Selection:
========================================================================

FitBlackBody.py

#!/usr/bin/env python
# xxxxxxxxxxxxxxxxxxxxxxxxxxxxxxxxxxxxxxxxxxxxxxxxxxxxxxxxxxxxxxxxxxxxxxxxxxxxxxxxxxxxxxxxxxxxxxxxxxxxxxxxxxxxxxxxxxx #
# xxxxxxxxxxxxxxxxxxxxxx-----------------Fit Planckian Function To A Spectrum---------------xxxxxxxxxxxxxxxxxxxxxxxxx #
# xxxxxxxxxxxxxxxxxxxxxxxxxxxxxxxxxxxxxxxxxxxxxxxxxxxxxxxxxxxxxxxxxxxxxxxxxxxxxxxxxxxxxxxxxxxxxxxxxxxxxxxxxxxxxxxxxxx #


# ------------------------------------------------------------------------------------------------------------------- #
# Import Required Libraries
# ------------------------------------------------------------------------------------------------------------------- #
import os
import re
import glob
import numpy as np
import pandas as pd
from astropy.io import fits
import matplotlib.pyplot as plt
from scipy.optimize import curve_fit
import specutils.io.read_fits as spec
from matplotlib.ticker import MultipleLocator
from astropy.modeling.blackbody import blackbody_lambda
from astropy.convolution import convolve, Gaussian1DKernel
# ------------------------------------------------------------------------------------------------------------------- #


# ------------------------------------------------------------------------------------------------------------------- #
# Global Variables
# ------------------------------------------------------------------------------------------------------------------- #
guess_amp = 1e-20
guess_temp = 16000
name_SN = '2017hcc'
# ------------------------------------------------------------------------------------------------------------------- #


# ------------------------------------------------------------------------------------------------------------------- #
# Functions For Fitting BlackBody Curve
# ------------------------------------------------------------------------------------------------------------------- #

def calc_flux(wave, amp, temp):
    """
    Calculates blackbody flux as a function of wavelength (um) and temperature (K).
    Args:
        wave    : Wavelength (In Angstroms)
        amp     : Amplitude of the blackbody flux
        temp    : Temperature (In Kelvin)
    Returns:
         units of erg/s/cm^2/Angstrom
    """
    return amp * blackbody_lambda(in_x=np.asarray(wave), temperature=temp).value


def read_1dspec(file_name):
    """
    Reads 1-D Spectra from a FITS file and returns wavelength and flux arrays.

========================================================================

(Saved entries)
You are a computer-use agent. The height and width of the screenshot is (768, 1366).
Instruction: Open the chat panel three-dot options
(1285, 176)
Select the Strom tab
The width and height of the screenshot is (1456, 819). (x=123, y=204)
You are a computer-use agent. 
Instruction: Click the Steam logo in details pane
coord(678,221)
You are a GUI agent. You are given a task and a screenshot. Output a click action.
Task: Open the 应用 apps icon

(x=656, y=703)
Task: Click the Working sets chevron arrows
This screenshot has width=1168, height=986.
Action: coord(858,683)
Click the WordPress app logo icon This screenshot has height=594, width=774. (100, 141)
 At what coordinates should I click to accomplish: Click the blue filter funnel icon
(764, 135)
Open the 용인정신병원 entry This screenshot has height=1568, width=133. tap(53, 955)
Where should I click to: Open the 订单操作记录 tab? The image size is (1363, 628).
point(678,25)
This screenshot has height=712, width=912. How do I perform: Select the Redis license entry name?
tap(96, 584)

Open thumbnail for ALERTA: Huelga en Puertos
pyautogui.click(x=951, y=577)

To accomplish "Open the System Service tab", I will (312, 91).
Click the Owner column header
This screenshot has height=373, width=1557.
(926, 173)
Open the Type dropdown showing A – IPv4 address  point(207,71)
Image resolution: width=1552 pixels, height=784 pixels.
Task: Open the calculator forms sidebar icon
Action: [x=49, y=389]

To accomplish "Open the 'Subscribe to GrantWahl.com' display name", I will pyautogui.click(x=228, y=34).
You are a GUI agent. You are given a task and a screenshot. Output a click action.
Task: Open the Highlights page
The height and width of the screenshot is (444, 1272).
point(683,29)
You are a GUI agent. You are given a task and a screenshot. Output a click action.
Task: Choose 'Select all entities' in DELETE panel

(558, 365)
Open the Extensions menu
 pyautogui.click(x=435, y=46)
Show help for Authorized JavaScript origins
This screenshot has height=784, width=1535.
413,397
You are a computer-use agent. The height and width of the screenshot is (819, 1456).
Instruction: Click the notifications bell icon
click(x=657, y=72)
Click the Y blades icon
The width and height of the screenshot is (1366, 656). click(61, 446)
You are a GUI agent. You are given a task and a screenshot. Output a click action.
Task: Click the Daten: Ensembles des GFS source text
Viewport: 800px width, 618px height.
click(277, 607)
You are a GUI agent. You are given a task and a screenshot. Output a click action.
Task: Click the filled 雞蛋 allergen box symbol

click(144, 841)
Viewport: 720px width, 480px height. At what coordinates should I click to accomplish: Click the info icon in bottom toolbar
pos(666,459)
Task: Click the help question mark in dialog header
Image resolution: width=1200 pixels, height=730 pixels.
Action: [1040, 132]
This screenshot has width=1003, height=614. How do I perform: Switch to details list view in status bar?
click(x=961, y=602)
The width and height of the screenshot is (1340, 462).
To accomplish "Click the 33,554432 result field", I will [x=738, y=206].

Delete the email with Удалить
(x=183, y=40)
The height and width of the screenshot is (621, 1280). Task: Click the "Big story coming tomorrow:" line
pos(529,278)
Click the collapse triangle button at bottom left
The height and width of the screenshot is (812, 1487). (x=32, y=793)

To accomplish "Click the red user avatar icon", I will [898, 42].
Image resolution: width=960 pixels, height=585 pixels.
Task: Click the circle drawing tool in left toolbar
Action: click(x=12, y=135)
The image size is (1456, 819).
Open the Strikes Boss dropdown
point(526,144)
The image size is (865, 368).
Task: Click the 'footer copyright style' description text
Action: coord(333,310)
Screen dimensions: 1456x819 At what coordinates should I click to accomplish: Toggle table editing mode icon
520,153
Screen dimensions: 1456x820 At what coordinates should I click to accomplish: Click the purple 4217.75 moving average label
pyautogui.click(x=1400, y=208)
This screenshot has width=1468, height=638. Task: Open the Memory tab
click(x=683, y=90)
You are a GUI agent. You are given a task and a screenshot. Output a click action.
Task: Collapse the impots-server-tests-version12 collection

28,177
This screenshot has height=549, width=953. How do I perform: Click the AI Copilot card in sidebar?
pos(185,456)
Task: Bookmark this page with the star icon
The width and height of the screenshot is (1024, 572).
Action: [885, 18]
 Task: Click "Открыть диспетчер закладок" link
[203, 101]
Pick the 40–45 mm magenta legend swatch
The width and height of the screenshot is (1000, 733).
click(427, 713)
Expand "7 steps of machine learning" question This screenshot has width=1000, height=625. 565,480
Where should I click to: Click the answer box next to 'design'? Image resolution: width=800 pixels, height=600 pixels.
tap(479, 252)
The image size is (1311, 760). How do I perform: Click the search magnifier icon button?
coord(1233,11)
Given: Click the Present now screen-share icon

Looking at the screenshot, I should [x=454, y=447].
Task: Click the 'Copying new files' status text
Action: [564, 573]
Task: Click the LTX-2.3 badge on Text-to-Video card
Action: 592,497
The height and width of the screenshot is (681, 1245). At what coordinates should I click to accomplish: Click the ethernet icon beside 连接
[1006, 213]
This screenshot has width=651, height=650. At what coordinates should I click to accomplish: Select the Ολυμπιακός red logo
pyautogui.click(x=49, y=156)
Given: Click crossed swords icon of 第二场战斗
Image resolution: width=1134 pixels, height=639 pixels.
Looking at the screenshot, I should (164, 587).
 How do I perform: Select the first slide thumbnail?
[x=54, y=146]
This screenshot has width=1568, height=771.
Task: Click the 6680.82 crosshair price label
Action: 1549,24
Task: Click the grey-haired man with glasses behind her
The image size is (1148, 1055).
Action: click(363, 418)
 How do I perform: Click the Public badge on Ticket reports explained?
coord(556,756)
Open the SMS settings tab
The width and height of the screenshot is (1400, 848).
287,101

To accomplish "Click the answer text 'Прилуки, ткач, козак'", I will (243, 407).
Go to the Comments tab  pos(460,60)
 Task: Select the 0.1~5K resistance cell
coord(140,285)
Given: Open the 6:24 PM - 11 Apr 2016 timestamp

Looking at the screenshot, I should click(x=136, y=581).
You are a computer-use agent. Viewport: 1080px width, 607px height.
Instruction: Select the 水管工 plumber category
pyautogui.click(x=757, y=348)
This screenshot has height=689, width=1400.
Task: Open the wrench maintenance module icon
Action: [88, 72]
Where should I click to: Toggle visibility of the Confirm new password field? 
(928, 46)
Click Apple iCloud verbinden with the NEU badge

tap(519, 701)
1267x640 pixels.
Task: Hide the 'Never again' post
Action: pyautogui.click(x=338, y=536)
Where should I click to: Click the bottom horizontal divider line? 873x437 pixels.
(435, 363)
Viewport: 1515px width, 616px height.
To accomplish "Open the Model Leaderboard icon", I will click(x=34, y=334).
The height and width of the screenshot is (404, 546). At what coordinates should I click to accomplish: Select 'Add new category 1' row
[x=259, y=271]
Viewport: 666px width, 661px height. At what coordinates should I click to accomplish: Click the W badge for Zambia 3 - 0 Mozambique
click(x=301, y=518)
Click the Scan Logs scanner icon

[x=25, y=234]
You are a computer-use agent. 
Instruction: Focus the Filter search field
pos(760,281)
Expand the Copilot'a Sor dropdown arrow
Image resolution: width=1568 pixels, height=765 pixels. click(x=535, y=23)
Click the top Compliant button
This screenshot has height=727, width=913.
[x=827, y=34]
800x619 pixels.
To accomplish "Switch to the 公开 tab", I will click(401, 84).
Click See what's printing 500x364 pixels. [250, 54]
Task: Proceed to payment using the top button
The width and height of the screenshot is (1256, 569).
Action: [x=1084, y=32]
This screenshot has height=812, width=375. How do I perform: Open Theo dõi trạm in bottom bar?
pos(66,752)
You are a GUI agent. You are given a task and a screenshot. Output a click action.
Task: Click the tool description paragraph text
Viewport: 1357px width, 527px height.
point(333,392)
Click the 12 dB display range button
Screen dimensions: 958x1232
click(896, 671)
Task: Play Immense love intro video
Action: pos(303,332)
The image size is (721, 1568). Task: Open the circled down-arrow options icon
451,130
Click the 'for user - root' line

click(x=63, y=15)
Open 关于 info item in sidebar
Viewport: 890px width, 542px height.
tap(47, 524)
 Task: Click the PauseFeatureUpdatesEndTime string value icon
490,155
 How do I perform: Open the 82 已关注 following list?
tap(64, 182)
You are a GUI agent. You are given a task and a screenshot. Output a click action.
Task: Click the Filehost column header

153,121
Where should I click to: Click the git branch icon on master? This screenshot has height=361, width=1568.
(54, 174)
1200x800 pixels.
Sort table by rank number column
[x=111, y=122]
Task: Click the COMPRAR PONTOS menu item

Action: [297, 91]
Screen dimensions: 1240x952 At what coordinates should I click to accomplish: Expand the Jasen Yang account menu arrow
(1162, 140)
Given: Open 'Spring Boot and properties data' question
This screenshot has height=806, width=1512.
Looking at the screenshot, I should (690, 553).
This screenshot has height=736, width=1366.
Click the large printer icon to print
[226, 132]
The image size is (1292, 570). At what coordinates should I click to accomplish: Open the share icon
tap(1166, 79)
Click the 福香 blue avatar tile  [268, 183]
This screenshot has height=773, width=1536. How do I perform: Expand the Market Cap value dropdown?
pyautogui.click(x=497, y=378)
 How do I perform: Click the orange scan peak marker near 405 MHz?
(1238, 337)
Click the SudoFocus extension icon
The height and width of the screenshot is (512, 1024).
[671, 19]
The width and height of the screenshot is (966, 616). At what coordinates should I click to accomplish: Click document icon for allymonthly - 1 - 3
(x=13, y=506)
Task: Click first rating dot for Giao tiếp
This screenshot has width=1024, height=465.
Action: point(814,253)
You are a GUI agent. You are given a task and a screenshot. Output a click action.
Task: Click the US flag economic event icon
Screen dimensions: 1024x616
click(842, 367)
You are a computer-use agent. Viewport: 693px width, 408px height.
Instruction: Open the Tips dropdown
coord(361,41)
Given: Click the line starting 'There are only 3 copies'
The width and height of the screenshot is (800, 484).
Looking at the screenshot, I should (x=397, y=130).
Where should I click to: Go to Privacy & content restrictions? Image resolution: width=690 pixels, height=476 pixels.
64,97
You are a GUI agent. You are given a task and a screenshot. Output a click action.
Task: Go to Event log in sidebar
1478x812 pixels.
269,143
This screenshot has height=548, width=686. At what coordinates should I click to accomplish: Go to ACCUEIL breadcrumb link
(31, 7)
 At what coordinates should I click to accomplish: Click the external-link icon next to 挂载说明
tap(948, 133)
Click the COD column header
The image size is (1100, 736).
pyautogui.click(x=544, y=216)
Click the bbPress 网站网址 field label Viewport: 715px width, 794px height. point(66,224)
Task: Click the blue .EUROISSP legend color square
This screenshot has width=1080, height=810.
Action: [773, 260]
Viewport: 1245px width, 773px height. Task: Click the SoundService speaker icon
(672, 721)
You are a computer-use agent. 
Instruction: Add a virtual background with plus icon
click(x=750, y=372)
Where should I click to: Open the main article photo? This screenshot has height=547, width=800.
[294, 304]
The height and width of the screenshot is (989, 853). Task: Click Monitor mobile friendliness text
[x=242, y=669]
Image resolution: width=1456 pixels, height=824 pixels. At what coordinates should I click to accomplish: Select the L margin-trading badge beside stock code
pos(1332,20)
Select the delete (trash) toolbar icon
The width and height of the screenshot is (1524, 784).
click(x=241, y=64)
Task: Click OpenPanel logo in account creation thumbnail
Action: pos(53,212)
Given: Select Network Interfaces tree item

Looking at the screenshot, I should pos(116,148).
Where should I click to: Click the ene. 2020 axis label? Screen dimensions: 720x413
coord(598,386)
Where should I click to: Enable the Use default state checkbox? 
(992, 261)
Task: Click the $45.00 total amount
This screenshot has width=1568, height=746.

========================================================================

Set of tasks:
1. List every global variable defined in the script, along with the value assigned to each.
2. According to the script, what units does the calc_flux function return?
3. Write out the part of the script that opens with the words containing "Calculates blackbody flux" and closes with "Temperature (In Kelvin)".
Rely only on the script to answer.

Responses by task:
1.
guess_amp = 1e-20
guess_temp = 16000
name_SN = '2017hcc'

2. erg/s/cm^2/Angstrom

3.
Calculates blackbody flux as a function of wavelength (um) and temperature (K).
    Args:
        wave    : Wavelength (In Angstroms)
        amp     : Amplitude of the blackbody flux
        temp    : Temperature (In Kelvin)